Aim: Rewrite the records from the line containing "You are a computer-use" through the end, replacing "tallest peak" with "highest peak" and leaving everything else unchanged. Leave the pictures out of your answer.

Recorded data:
-- Begin --

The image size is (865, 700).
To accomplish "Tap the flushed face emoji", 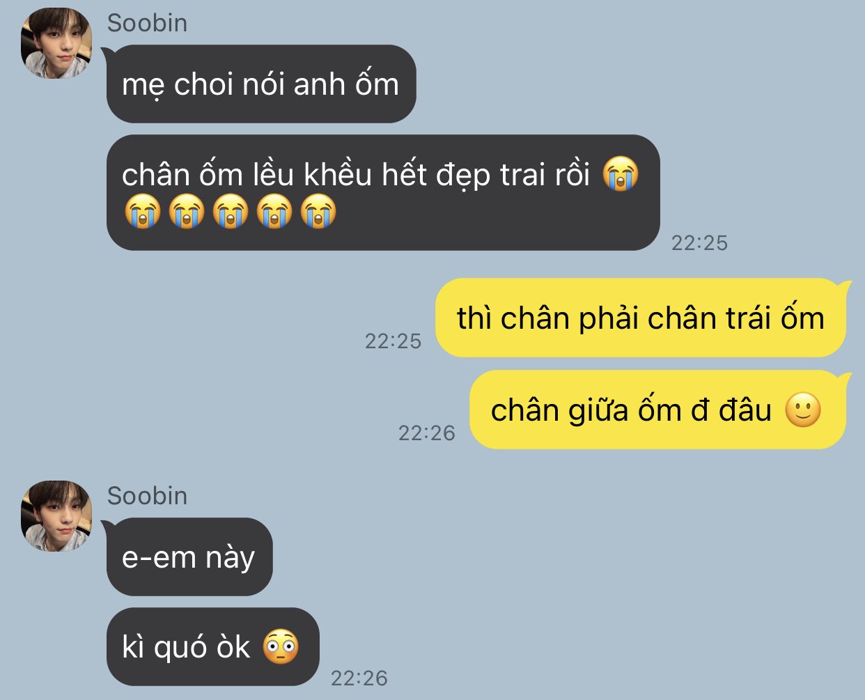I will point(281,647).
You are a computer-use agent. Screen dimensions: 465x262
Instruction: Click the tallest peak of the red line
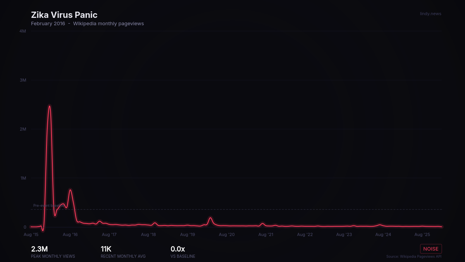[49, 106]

-- End --

Response below:
You are a computer-use agent. Screen dimensions: 465x262
Instruction: Click the highest peak of the red line
[49, 106]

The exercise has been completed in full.